The at least one spring element may comprise a twisted leaf spring. By twisting the leaf spring, the necessary force for a movement in the second direction is reduced and the force for a movement in the first direction is increased. Thereby the spring constant in the first direction and the spring constant in the second direction may be adjusted. Depending on the degree of twisting of the leaf spring, the first resonance frequency and the second resonance frequency may be adapted.

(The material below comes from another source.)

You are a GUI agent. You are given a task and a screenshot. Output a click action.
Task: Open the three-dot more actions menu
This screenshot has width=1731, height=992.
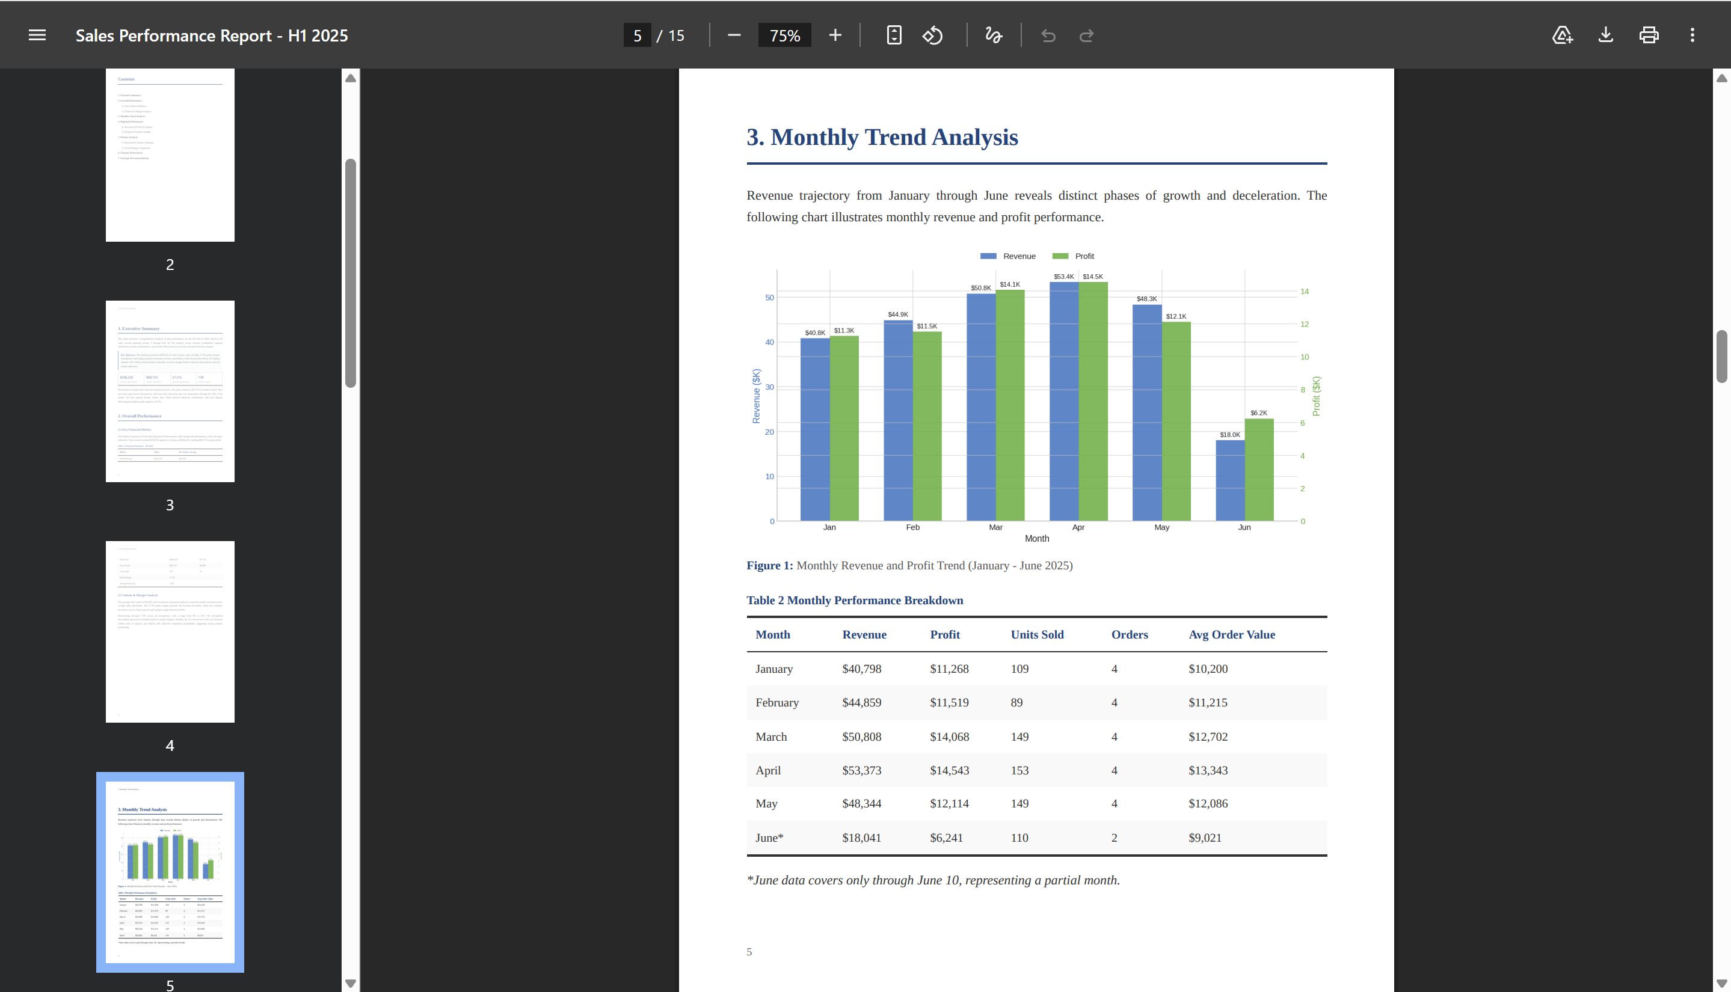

The spring element may comprise more than one spring, for example two oppositely disposed springs. As an alternative, the spring element may comprise more than one leaf spring. The spring element may comprise identical leaf springs or different types of springs, for example different leaf springs and/or coil springs. The spring element may comprise a spring rod with various types of cross-sections, like rectangular, elliptic, round, or square cross-sections. The material of the spring element may be anisotropic, resulting in different spring constants for different directions. In another aspect, the second drive element comprises at least one permanent magnet. If this permanent magnet interacts with the magnetic field generated by the first drive element, strong forces act on the second drive element. Also with a permanent magnet as the part interacting with the magnetic field, not only attractive forces but also repelling forces may be applied. Furthermore, in contrast to an electro magnet the permanent magnet does not need any means for power supply like cables or contacts. This is important since for a moving part, it is disadvantageous to comprise any cables, since they may influence the movement and/or wear off with time, resulting in a defect of the vibration motor. The orientation of the magnetic core can correspond to the orientation of the permanent magnets. In that case, the drive direction can be defined by the orientation of the main axis of the magnetic core and the corresponding orientation of the permanent magnets.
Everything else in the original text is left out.